Assignment:
Check every line of the data and copy the ones where "dropdown" appears.

--------

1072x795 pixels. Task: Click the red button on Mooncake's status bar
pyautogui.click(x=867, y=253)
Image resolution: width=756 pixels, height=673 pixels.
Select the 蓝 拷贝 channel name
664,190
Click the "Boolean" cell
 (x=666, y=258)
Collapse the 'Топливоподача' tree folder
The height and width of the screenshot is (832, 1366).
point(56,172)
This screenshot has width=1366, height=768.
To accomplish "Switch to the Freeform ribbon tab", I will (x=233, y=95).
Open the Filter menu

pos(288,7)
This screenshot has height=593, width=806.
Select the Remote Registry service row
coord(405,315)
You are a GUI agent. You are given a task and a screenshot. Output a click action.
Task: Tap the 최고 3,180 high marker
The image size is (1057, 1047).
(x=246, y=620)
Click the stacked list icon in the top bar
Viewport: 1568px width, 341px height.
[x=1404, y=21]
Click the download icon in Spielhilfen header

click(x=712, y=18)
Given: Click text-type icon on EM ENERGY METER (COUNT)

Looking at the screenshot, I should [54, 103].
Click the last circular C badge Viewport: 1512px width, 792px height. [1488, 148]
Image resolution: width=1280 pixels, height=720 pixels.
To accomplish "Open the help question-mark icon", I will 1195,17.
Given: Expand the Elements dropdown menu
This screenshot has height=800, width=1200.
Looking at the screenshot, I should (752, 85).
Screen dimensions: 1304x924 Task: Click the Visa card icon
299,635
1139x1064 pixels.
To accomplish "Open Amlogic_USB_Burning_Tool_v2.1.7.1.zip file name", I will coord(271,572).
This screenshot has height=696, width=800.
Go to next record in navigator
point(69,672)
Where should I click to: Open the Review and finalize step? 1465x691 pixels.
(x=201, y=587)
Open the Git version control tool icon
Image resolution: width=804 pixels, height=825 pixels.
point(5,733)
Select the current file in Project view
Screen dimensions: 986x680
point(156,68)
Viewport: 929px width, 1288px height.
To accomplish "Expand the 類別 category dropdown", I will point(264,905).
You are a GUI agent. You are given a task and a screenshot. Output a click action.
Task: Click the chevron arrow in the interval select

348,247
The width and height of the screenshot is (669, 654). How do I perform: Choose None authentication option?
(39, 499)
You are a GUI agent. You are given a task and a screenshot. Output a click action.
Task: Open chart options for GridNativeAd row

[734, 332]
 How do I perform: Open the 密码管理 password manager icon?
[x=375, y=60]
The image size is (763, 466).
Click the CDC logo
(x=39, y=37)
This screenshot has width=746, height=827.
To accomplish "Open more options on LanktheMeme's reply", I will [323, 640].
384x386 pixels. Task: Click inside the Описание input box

--------

Task response:
Given: Expand the Elements dropdown menu
To accomplish "Expand the 類別 category dropdown", I will point(264,905).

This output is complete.